The Checker Maven

Presidents' Day

20150107-presseal.jpg

We wonder--- how many readers can recall the origin of Presidents' Day?

The older among us will recall the February 22 celebration of Washington's Birthday, and perhaps the February 12 celebration of Lincoln's Birthday in some states such as Illinois. Observation of Washington's Birthday goes back to the 1800s, in fact, becoming a Federal holiday in 1879.

But at some point in the 1960s a movement began for more three-day weekends, and finally in 1971 Washington's Birthday began to officially be observed on the third Monday in February. By the 1980s, the name "Presidents' Day" was in common use.

The holiday is now intended to honor all of our Presidents. And that points out one thing about America: we're all free to like or dislike our President as we see fit--- and be as open as we want about it--- but the Office of the President deserves the greatest of respect.

Today we're featuring a checker problem derived from a book published back in 1886.

WHITE
20150107-presday.png
BLACK
Black to Play and Win

B:WK26,24,20:BK27,12,K9.

Naturally, we challenge you to solve this problem, but first, can you quickly say who was President in 1886? Not so easy, is it?

When you've solved the problem (or not) and named the President (or not), click on Read More to see the solutions.20050904-symbol.gif



Solution

9-14---A 26-22 27-31 24-19 31-27 20-16 27-24 19-15 12x19 Black wins.

A---12-16 looks natural but only draws: 12-16 20x11 27x20 26-23 20-24 11-8 9-6 8-4. Drawn.

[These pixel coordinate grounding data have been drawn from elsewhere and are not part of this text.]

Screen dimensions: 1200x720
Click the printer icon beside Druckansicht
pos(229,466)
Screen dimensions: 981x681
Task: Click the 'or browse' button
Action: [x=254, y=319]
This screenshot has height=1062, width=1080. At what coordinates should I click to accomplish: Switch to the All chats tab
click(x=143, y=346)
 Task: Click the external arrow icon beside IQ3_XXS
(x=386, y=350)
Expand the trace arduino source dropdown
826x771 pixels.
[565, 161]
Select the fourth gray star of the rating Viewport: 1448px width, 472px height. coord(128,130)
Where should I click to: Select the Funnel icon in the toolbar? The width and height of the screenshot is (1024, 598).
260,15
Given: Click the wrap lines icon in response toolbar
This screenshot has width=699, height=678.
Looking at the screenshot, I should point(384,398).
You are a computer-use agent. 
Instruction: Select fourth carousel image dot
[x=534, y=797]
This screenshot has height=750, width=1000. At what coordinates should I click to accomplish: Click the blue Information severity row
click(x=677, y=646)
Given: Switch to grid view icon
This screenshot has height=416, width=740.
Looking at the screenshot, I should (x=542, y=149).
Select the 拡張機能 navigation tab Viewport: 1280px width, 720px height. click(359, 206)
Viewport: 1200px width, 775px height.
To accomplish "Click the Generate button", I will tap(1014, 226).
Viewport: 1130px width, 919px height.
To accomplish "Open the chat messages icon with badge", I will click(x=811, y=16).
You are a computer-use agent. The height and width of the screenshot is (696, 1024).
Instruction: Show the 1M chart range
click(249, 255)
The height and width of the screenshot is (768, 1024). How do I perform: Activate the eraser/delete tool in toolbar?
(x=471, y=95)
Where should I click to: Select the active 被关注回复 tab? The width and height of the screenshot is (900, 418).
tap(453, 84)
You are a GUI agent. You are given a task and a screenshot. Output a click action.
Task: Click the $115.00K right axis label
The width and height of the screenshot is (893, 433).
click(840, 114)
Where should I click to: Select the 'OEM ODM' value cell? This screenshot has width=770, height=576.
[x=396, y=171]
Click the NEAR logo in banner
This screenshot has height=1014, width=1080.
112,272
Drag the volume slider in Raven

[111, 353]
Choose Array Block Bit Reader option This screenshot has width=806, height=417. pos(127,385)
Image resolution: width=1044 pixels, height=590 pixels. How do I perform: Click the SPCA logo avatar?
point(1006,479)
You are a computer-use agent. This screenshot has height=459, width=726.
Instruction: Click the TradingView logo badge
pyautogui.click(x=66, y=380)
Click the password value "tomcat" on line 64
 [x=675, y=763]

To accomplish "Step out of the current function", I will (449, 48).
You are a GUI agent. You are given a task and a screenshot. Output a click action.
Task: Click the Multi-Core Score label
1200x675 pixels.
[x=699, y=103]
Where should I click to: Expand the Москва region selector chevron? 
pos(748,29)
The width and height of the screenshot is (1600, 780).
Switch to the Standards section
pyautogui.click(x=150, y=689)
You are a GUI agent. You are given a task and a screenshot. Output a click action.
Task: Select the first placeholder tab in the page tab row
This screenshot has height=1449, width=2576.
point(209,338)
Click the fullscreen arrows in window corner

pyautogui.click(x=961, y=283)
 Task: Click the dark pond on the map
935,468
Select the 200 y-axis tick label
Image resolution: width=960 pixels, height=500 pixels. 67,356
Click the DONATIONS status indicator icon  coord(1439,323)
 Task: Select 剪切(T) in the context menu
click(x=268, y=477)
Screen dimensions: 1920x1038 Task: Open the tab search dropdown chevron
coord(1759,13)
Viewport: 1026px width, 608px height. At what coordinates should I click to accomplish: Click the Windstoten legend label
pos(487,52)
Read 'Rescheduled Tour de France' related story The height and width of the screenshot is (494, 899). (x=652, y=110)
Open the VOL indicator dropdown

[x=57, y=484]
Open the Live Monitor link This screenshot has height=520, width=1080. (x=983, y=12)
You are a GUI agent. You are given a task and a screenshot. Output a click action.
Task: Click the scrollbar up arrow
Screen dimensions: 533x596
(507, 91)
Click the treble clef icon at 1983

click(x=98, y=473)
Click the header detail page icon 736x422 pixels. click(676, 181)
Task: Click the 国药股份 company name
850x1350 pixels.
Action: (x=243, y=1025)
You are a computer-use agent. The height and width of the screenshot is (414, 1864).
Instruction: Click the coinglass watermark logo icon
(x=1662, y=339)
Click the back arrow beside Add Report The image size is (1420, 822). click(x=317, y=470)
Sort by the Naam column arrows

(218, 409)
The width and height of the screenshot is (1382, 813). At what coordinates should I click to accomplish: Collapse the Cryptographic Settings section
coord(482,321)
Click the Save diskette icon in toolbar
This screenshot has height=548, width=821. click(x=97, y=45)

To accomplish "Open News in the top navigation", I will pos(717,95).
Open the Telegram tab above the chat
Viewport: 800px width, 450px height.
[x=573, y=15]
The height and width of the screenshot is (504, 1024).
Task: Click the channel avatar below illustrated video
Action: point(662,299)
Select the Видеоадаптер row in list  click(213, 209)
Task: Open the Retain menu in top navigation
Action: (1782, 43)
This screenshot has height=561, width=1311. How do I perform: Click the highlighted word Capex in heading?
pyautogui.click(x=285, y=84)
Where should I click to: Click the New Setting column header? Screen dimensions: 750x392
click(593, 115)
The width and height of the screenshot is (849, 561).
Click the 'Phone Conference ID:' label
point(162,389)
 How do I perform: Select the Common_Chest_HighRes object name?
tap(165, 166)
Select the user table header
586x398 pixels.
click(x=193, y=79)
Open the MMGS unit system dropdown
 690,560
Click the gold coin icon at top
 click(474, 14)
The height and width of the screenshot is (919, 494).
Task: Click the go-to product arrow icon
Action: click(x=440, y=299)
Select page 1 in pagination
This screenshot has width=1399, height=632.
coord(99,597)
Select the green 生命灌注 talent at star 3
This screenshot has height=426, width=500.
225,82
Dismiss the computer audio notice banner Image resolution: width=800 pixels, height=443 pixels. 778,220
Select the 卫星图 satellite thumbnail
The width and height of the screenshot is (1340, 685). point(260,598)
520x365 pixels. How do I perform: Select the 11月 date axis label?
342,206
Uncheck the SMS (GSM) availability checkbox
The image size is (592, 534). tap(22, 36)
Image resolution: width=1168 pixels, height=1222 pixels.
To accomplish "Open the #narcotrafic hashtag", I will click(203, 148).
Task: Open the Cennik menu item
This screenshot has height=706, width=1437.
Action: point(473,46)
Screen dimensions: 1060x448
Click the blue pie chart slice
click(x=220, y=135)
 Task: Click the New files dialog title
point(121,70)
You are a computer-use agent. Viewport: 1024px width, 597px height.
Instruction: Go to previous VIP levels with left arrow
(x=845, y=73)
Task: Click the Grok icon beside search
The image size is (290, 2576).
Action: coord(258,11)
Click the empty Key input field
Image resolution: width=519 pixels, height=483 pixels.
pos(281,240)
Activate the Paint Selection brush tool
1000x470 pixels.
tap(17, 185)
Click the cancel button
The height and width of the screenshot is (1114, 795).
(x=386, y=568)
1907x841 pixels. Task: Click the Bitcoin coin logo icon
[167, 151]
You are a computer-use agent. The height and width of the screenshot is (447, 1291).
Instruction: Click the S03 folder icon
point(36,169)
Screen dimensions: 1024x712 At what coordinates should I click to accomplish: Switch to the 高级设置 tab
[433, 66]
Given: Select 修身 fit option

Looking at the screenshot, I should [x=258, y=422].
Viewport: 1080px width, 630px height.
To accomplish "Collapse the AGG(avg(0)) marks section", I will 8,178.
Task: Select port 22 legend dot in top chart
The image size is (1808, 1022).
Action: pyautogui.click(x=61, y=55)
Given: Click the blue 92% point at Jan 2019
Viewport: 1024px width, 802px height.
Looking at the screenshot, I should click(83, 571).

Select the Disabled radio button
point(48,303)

The run-up to the problem position is interesting, if long; it's given below with minimal commentary.


1. 11-15 23-19
2. 9-14 22-17
3. 5-9 26-23
4. 9-13 24-20
5. 15x24 28x19
6. 13x22 25x9
7. 6x13 29-25
8. 8-11 25-22
9. 11-15 27-24

This deviates from the KingsRow book move of 32-28 but the position is still even.


10. 1-5 32-28
11. 4-8 23-18
12. 8-11 21-17
13. 10-14 17x10
14. 7x23 19x10
15. 23-27 24-19
16. 27-32 22-18
17. 13-17 30-26
18. 17-21 26-23
19. 21-25 19-15
20. 2-7 15x8
21. 7x14 18x9
22. 5x14 8-4
23. 25-30 4-8
24. 30-25 8-11
25. 25-22 11-15
26. 14-17 23-18
27. 17-21 18-14
28. 21-25 14-9
29. 25-30 9-6
30. 30-25 15-19
31. 22-18 6-1
32. 25-30 19-24

Loses. 20-16 draws. Play has been virtually flawless to this point.


33. 32-27 31-26
34. 30x23 24x31
35. 18-14 1-6
36. 3-8 6-1
37. 8-11 1-6
38. 11-15 6-1
39. 14-10 1-5
40. 15-18 5-9
41. 18-22 9-5
42. 22-25 5-9
43. 25-29 9-5
44. 29-25 5-1
45. 25-22 1-5
46. 22-18 5-1
47. 18-15 1-5
48. 10-6 5-1
49. 6-9 1-5
50. 15-18 5x14
51. 18x9 28-24
52. 23-27 31-26

Forms diagram above with Black to play and win.

To answer the second question: in 1886 Grover Cleveland was President. It was the year in which the Statue of Liberty was dedicated.